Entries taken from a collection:
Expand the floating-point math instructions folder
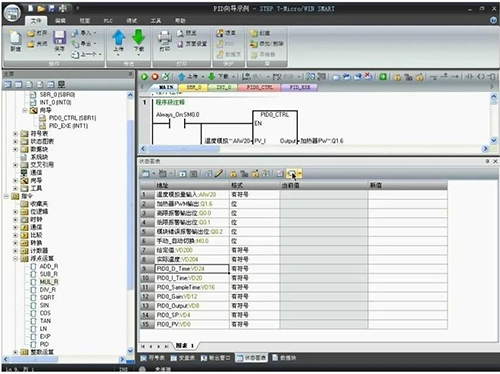The height and width of the screenshot is (374, 500). coord(15,259)
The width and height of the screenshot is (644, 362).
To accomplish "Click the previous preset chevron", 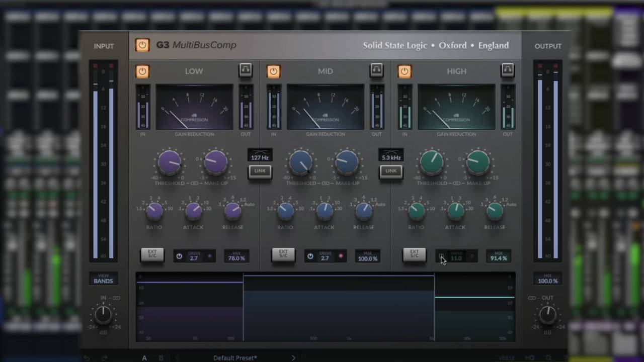I will tap(177, 357).
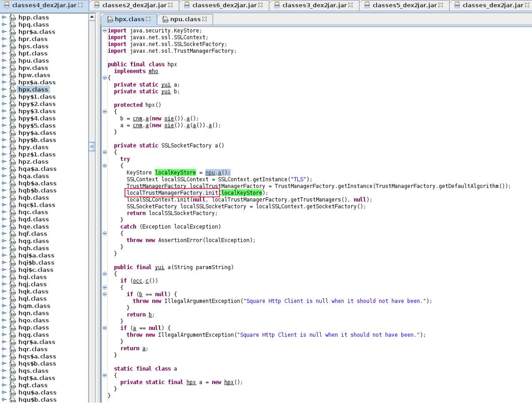This screenshot has width=532, height=403.
Task: Click the close icon on npu.class tab
Action: [x=205, y=20]
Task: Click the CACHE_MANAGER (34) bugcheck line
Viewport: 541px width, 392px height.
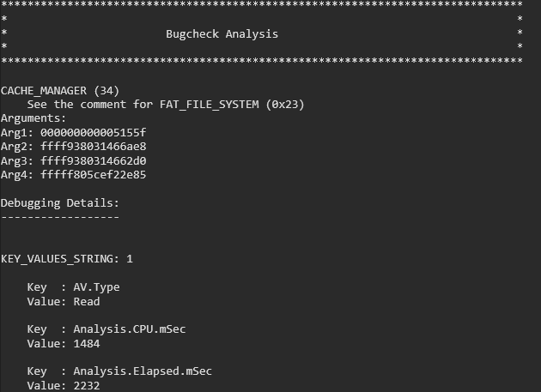Action: coord(60,91)

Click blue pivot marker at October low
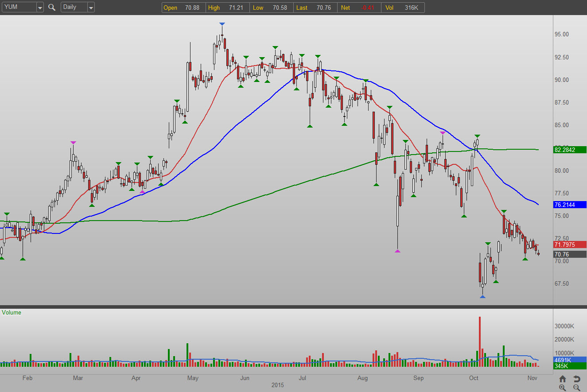click(x=482, y=296)
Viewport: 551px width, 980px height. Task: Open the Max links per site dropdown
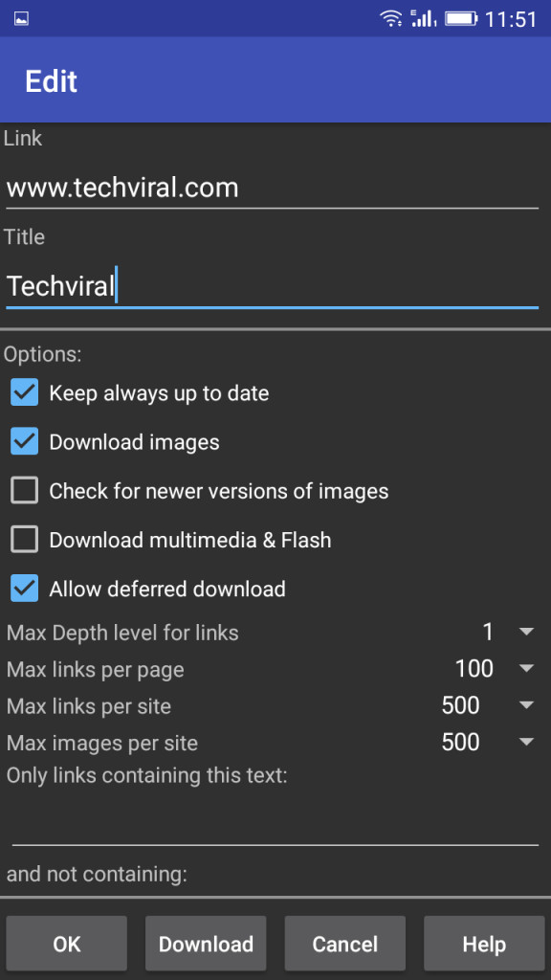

TASK: Your task is to transcribe exactly the lines from the one containing "Task: Click the CACHE_MANAGER" through the final line of the entries above, pictures excluded.

OUTPUT:
Task: Click the CACHE_MANAGER (34) bugcheck line
Viewport: 541px width, 392px height.
Action: coord(60,91)

Click blue pivot marker at October low
click(x=482, y=296)
Viewport: 551px width, 980px height. Task: Open the Max links per site dropdown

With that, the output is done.